**Problem statement**
Repeat the full listing, word for word.

**Material for the task**
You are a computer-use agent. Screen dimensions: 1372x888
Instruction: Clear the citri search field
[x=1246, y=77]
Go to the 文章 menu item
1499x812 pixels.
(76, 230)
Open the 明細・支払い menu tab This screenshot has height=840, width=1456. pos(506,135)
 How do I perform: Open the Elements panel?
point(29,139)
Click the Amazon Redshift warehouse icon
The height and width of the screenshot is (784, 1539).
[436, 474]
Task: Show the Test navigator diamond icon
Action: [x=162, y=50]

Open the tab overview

**Response to this task**
You are a computer-use agent. Screen dimensions: 1372x888
Instruction: Clear the citri search field
[x=1246, y=77]
Go to the 文章 menu item
1499x812 pixels.
(76, 230)
Open the 明細・支払い menu tab This screenshot has height=840, width=1456. pos(506,135)
 How do I perform: Open the Elements panel?
point(29,139)
Click the Amazon Redshift warehouse icon
The height and width of the screenshot is (784, 1539).
[436, 474]
Task: Show the Test navigator diamond icon
Action: [x=162, y=50]

Open the tab overview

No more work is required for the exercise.